MATERIAL SUPPLIED section start
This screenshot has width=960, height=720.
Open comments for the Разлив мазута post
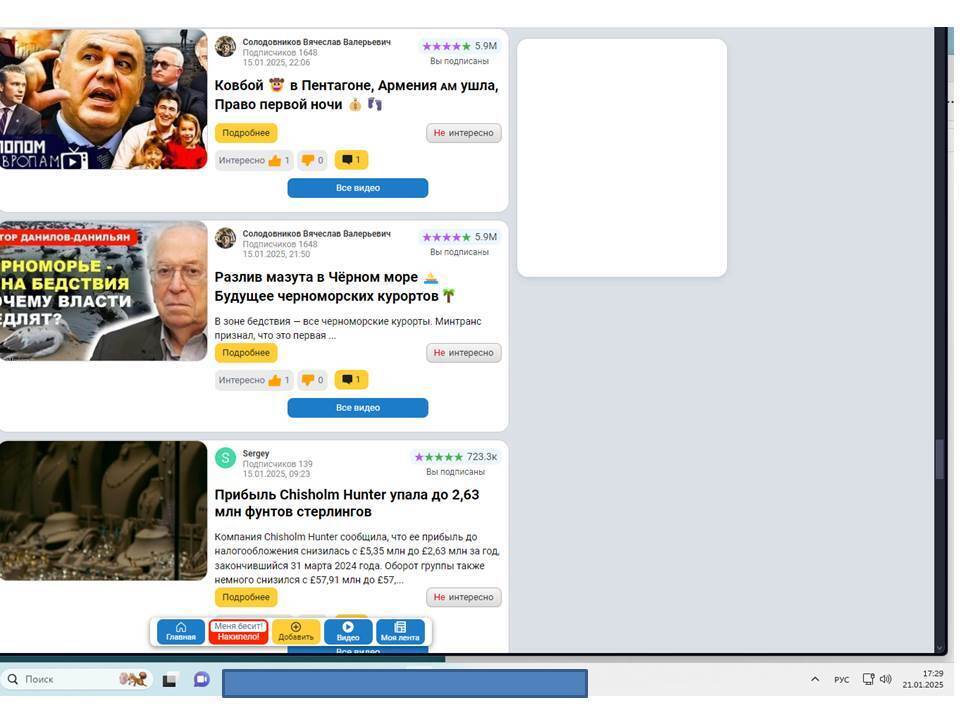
MATERIAL SUPPLIED section end
MATERIAL SUPPLIED section start
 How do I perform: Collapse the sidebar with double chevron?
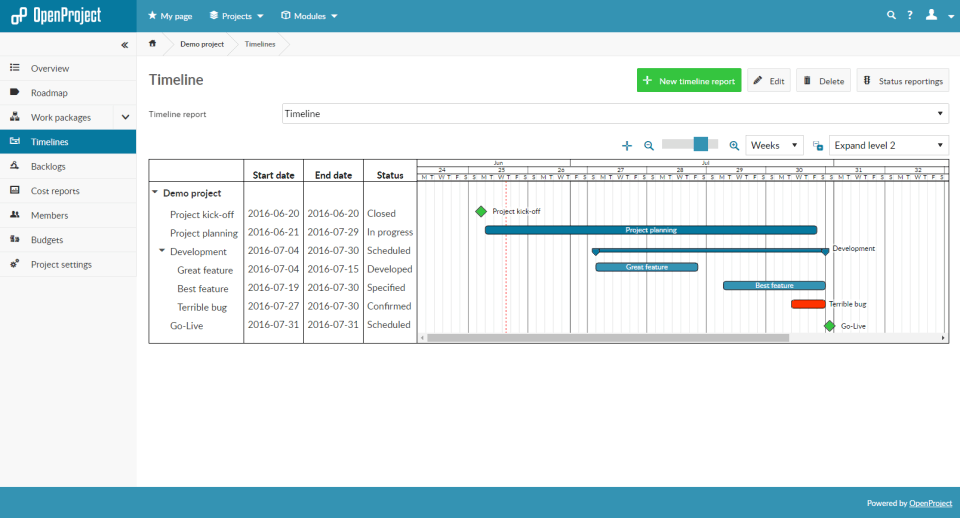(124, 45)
MATERIAL SUPPLIED section end
MATERIAL SUPPLIED section start
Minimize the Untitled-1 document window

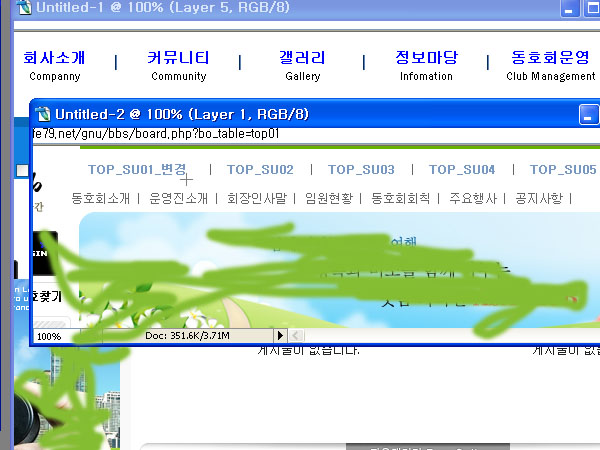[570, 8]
MATERIAL SUPPLIED section end
→ **WORK TO BE COMPLETED**
In the listing above, find the line with "This screenshot has width=960, height=720." and the line with "Open comments for the Разлив мазута post", then print exactly those two lines and every line between them, and nothing more.

→ **PROBLEM SOLUTION**
This screenshot has width=960, height=720.
Open comments for the Разлив мазута post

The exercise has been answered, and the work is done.